I have a feeling that, like me, many Evergreen readers will remember reciting times tables during their early schooldays. In my era the familiar "three Rs" were also accompanied by weekly spelling tests and handwriting lessons (using proper fountain pens). Our English classes involved creative writing (poetry and prose), grammar, punctuation, exercises in comprehension, précising and discovering classic and popular poetry ranging from William Wordsworth ("I Wandered Lonely as a Cloud") to Lewis Carroll ("Jabberwocky"), and Hilaire Belloc ("Cautionary Tales for Children") to T. S. Eliot ("The Old Possum's Book of Practical Cats"). All this was at my village primary school long before the advent of the national curriculum or Ofsted inspectors!
This week it has been announced that primary school children will now be tested on times tables. It is a move that hasn't gone down well with some teachers and parents, while others are heartened by a return to more traditional methods of education. A similar story caught my eye in the papers a few weeks ago concerning GCSE English Literature students who are complaining that they are now expected to memorise classic poems for their exams. They describe it as a "struggle" and there is even an online petition calling for them to be permitted to take the texts into their exams.
Now I know that times have changed, but since when were exams meant to be anything other than challenging?
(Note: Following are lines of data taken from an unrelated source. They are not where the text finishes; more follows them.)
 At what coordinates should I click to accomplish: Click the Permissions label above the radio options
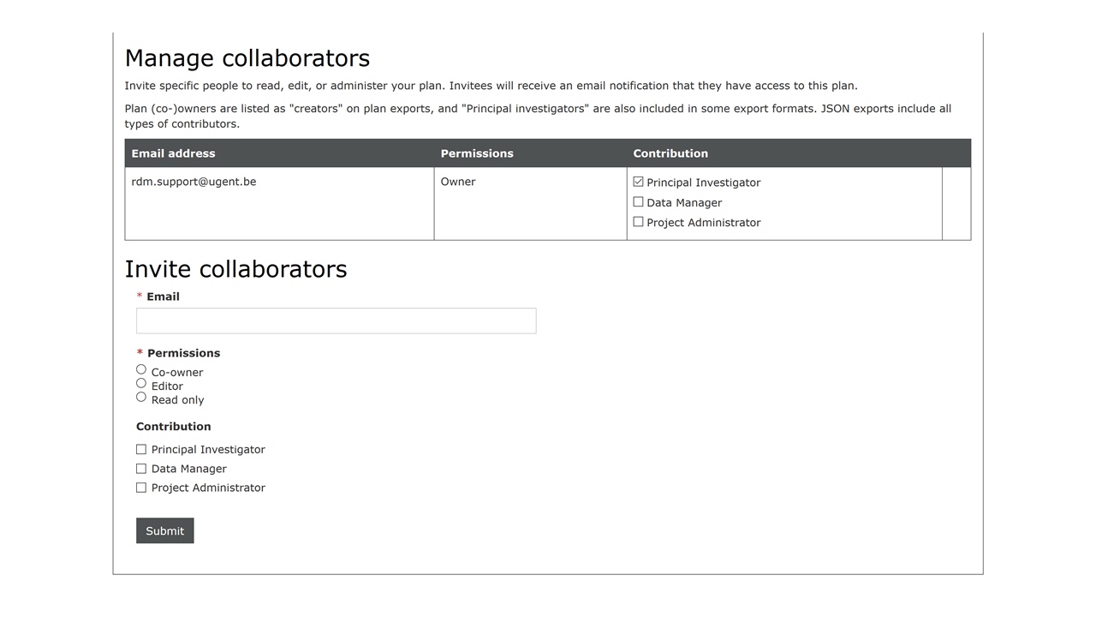[183, 353]
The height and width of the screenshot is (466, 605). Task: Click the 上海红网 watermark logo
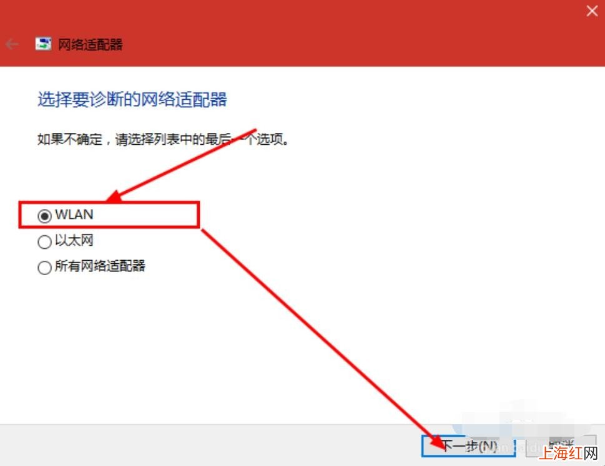point(568,454)
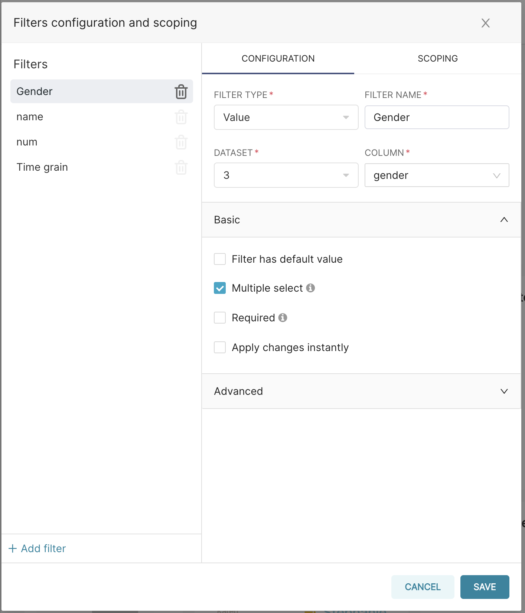The image size is (525, 613).
Task: Enable Filter has default value checkbox
Action: [220, 259]
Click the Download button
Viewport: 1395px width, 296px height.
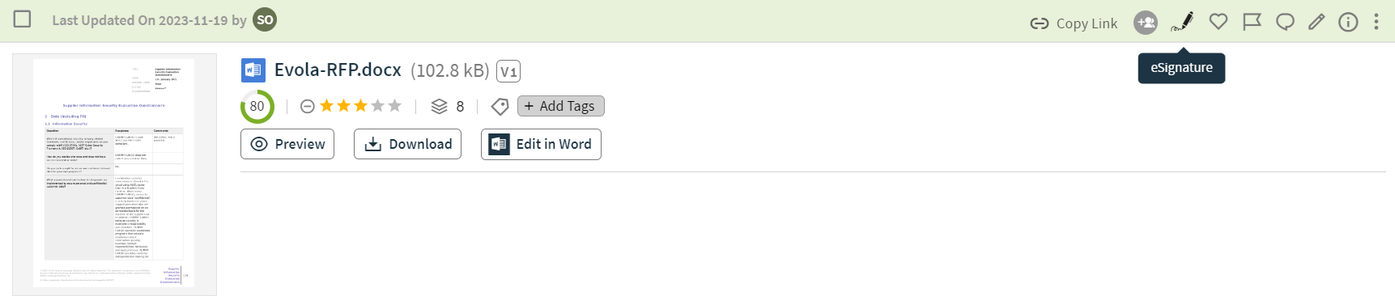pyautogui.click(x=407, y=144)
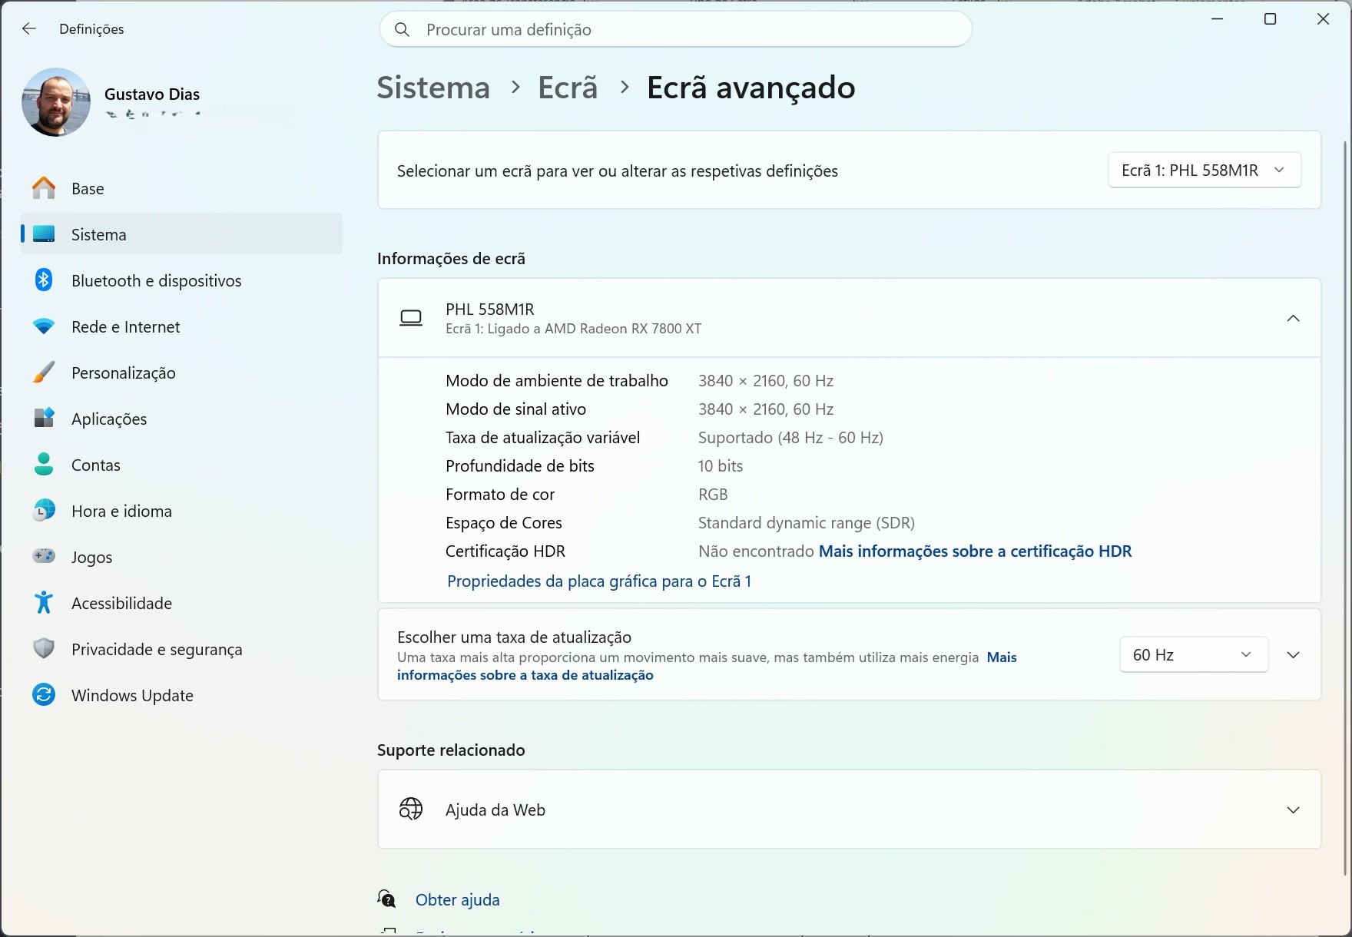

I realise it's going back into the dim and distant past, but when we took our O- and A-Levels we weren't allowed to take any texts into the examination hall and coursework wasn't even considered when it came to the final exam results. Two years' studying often depended on one three-hour paper. Did we complain? No, we just accepted the rules, worked hard, committed the facts to memory and revised like mad. We knuckled down and got on with it! No internet petitions or outraged parents back then. If you did have to face the upset of a lower than anticipated grade or a failure, then yes, you were disappointed, but you learned that life didn't always go according to plan, so you tried again. It was a good lesson that not everything in life came easy.
For those who question the merit of learning poems off by heart, I would say it is a discipline that concentrates the mind brilliantly on the style, sentiment and rhythm of the words. Like the script of a play, you often have to hear the words spoken or performed to make them come to life and infuse the poetry with meaning. It enhances your understanding and appreciation. In addition, the ability to focus and recollect can be applied to numerous aspects of life and work. It is a valuable skill to learn, which carries you way beyond the classroom.
Poetry and childhood memories are both popular subjects in each quarterly issue of Evergreen (click here to order the spring issue, published on 7th March). Readers frequently write in to tell us of their love of learning poems at school. What is wonderful is that all these decades later those lines of treasured verse, which form such a vibrant chapter of Britain's rich literary heritage, are still remembered just as they were recited in the classroom all those years ago.